= Doudou Ndoye =

Senegalese lawyer and politician

Doudou Ndoye (born August 4, 1944) is a Senegalese lawyer and politician who served in the government of Senegal as Minister of Justice from 1983 to 1986. He is the Secretary-General of the Union for the Republic (UPR), a political party he founded in 2000, and was a candidate in the 2007 presidential election.

==Biography==
Ndoye was born in Dakar. He was a founding member of the Senegalese Democratic Party (PDS), but on December 31, 1981 he resigned from the PDS, in which he had held the position of National Secretary in charge of relations with the party's internal organs, and joined the ruling Socialist Party (PS). As a member of the Socialist Party, he became Administrative Secretary to the Political Bureau before serving in the government as Minister of Justice under President Abdou Diouf from April 8, 1983 to January 2, 1986.
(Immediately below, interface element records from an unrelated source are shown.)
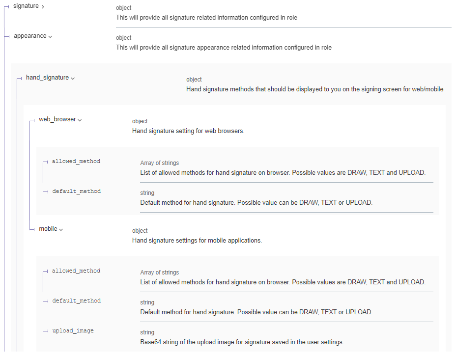Image resolution: width=456 pixels, height=356 pixels.
Task: Click the hand_signature property name
Action: tap(47, 78)
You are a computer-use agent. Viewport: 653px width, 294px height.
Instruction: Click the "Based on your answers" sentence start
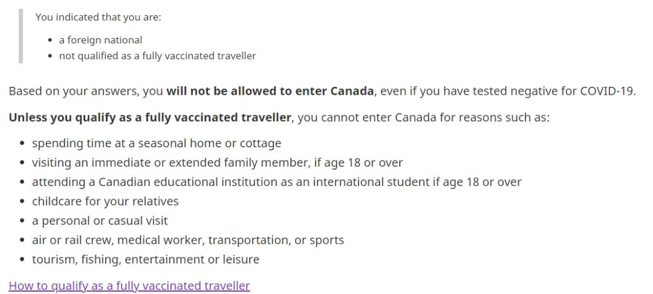74,91
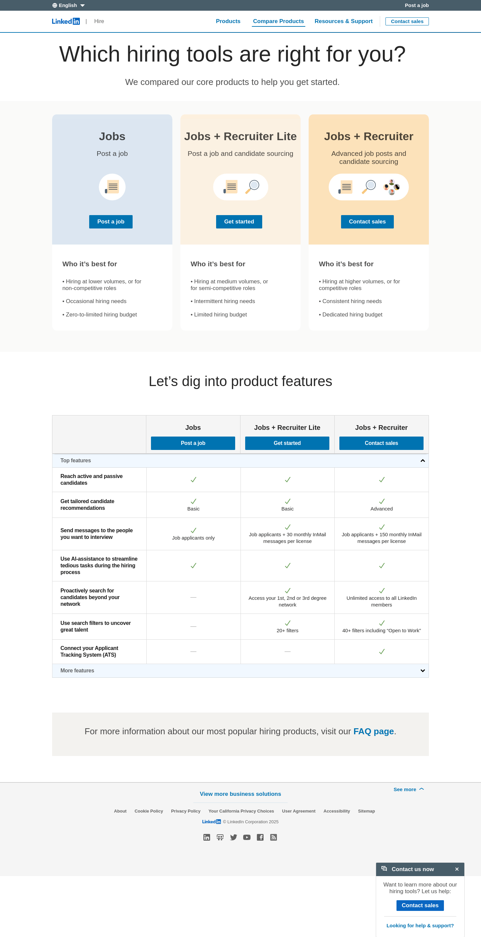Follow the FAQ page link

373,731
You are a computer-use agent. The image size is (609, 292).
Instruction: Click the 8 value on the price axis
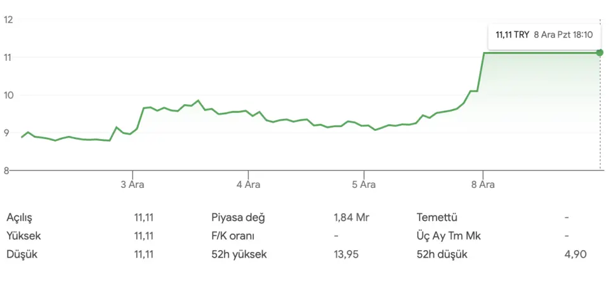[6, 170]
He has published several books on legal matters. He is the founder and publishing manager of African Legal Editions, as well as the founder of EDJA. Since 1983, he has been affiliated with the Institut international de droit d’expression et d’inspiration françaises and Lawyers Without Borders (Avocats sans frontiere).

In the February 2007 presidential election, Ndoye placed 12th out of 15 candidates with 0.29% of the vote.